OECD

Toronto Star March 11, 2019

OTTAWA—An international economic organization that oversees global anti-bribery efforts says it’s concerned by allegations that Prime Minster Justin Trudeau and senior officials tried to interfere in the criminal case against SNC-Lavalin, pointedly warning Canada about its obligations to safeguard independent prosecutions.

“It’s still at the stage of allegations but even this is enough for us to be concerned,” said Drago Kos, a senior anti-bribery official with the Organization for Economic Co-operation and Development.

“We are not so much interested in the decision of the prosecutor, this agreement or not.

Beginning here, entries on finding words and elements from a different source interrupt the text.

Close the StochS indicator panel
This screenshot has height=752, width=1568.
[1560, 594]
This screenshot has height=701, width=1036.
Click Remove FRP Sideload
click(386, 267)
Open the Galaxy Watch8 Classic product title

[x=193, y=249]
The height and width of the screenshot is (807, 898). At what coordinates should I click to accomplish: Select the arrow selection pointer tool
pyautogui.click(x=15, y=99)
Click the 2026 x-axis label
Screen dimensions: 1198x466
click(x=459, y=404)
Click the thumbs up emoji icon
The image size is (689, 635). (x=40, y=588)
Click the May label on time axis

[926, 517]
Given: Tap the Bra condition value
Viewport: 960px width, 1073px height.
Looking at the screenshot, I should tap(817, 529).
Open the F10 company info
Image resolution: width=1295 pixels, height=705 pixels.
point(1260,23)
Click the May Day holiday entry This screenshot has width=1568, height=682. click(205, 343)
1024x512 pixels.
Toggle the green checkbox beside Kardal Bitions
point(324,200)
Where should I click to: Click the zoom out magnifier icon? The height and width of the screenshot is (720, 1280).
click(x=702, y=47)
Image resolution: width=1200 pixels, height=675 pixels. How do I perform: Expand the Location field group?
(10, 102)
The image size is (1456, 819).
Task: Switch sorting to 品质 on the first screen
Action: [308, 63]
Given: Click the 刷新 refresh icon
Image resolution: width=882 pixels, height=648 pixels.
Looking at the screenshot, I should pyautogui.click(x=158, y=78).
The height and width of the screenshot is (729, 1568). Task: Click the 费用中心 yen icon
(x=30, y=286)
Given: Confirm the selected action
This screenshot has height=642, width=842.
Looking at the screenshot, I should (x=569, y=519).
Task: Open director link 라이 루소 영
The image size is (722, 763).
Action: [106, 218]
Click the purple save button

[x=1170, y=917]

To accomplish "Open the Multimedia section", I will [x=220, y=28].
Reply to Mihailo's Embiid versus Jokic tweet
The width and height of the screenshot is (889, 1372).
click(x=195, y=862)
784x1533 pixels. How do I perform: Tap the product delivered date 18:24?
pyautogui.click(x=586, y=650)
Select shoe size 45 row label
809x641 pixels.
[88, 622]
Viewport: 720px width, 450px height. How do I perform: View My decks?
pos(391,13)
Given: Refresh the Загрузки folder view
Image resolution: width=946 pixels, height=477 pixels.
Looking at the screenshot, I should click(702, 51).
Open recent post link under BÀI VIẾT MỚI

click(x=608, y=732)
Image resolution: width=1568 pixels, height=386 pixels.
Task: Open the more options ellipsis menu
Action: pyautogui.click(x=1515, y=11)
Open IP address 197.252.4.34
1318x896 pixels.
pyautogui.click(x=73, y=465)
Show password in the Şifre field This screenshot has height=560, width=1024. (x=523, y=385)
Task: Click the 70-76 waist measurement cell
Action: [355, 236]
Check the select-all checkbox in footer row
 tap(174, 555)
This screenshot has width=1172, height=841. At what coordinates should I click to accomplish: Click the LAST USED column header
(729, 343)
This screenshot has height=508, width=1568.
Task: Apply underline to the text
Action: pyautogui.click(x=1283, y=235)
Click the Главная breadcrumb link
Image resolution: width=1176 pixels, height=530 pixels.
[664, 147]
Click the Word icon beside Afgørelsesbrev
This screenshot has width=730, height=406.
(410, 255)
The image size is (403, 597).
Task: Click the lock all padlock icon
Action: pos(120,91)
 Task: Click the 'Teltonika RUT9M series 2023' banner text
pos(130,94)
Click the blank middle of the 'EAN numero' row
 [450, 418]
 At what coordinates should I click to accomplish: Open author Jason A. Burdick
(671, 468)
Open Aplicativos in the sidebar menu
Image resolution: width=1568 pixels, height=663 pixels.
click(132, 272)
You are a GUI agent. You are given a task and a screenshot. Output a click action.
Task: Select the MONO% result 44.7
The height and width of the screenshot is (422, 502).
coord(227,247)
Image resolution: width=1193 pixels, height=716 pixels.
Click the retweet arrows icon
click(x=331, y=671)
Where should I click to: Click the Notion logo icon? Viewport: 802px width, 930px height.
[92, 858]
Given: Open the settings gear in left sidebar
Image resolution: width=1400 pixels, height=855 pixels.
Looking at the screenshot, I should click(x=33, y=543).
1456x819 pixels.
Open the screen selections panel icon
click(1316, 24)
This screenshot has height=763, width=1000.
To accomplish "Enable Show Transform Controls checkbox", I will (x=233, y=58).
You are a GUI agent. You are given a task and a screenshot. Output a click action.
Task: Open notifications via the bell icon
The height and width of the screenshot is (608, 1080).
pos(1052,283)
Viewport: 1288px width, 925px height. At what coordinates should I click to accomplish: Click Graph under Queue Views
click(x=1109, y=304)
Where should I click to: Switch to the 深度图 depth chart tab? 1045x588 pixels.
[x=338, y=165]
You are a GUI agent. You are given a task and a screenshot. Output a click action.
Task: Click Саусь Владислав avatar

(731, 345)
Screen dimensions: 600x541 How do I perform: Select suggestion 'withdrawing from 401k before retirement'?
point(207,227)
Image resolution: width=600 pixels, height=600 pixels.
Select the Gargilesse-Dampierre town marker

That has to be an autonomous decision of the prosecutor which should not be influenced by anybody,” said Kos, the chair of the OECD working group on bribery.

“This is the point of our concern,” he told the Star in a telephone interview.

And Kos said the excuse used by Trudeau and others for their interventions — that they were concerned about jobs at SNC-Lavalin — is not a legitimate justification.

“My view is that the economic impacts of jobs — and it’s explicitly in the Criminal Code, the impact on suppliers, pensioners, customers, communities — is a relevant public interest consideration,” Wernick told the justice committee last Wednesday.

Not so, Kos told the Star.

“Those are the exactly the elements which should not influence the prosecutorial decisions,” he said. “That is exactly the requirement of the convention.”